Research output: Contribution to journalArticlepeer-review


Evolutionary theory predicts that animals make decisions that maximize fitness. If so, they are expected to adhere to principles of rational choice, which a decision-maker must follow to reliably maximize net benefit. For example, evaluation of an option should not be influenced by the quality of other unchosen options. However, humans and other animals are known to evaluate a mediocre option more favorably after encountering poor options than after encountering no options, a phenomenon known as the ‘anchoring effect’. Rationality is also expected in the consensus decisions of animal societies, but the anchoring effect has not previously been tested in that context.
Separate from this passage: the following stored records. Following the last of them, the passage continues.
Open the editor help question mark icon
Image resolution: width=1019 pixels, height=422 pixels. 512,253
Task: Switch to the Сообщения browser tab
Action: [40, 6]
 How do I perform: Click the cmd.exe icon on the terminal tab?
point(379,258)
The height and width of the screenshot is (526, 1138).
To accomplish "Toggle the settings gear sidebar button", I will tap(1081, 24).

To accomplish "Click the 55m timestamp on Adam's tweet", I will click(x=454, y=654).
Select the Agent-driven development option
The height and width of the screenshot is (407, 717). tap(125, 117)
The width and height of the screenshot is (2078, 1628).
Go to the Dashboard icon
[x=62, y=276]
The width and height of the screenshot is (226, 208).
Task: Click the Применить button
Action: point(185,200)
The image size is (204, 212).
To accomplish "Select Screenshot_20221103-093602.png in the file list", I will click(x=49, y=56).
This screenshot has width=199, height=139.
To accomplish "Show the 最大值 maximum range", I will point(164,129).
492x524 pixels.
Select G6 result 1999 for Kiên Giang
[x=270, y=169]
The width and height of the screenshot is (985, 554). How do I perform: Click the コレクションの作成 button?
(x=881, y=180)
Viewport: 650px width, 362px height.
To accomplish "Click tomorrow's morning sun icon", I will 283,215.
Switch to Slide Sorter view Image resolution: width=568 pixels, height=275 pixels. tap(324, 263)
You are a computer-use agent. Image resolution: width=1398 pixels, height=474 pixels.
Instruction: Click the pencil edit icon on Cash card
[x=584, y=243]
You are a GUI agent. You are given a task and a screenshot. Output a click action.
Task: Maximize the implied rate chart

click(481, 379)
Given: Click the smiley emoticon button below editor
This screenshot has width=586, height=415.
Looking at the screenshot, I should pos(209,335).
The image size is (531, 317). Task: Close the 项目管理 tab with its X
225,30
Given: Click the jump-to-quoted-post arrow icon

Here we show that colonies of the rock ant, Temnothorax rugatulus, demonstrate the anchoring effect during nest site selection — colonies moved more readily from a mediocre nest to a good nest when exposed to poor nests than when exposed to mediocre nests. This effect depended on both current conditions and past experience; movement probability was affected only when colonies were exposed to surrounding nests before and during the emigration. The effect was small, reaching statistical significance in only one of two experimental replicates. We discuss possible mechanisms and ultimate explanations for why colonies show this seemingly suboptimal behavior.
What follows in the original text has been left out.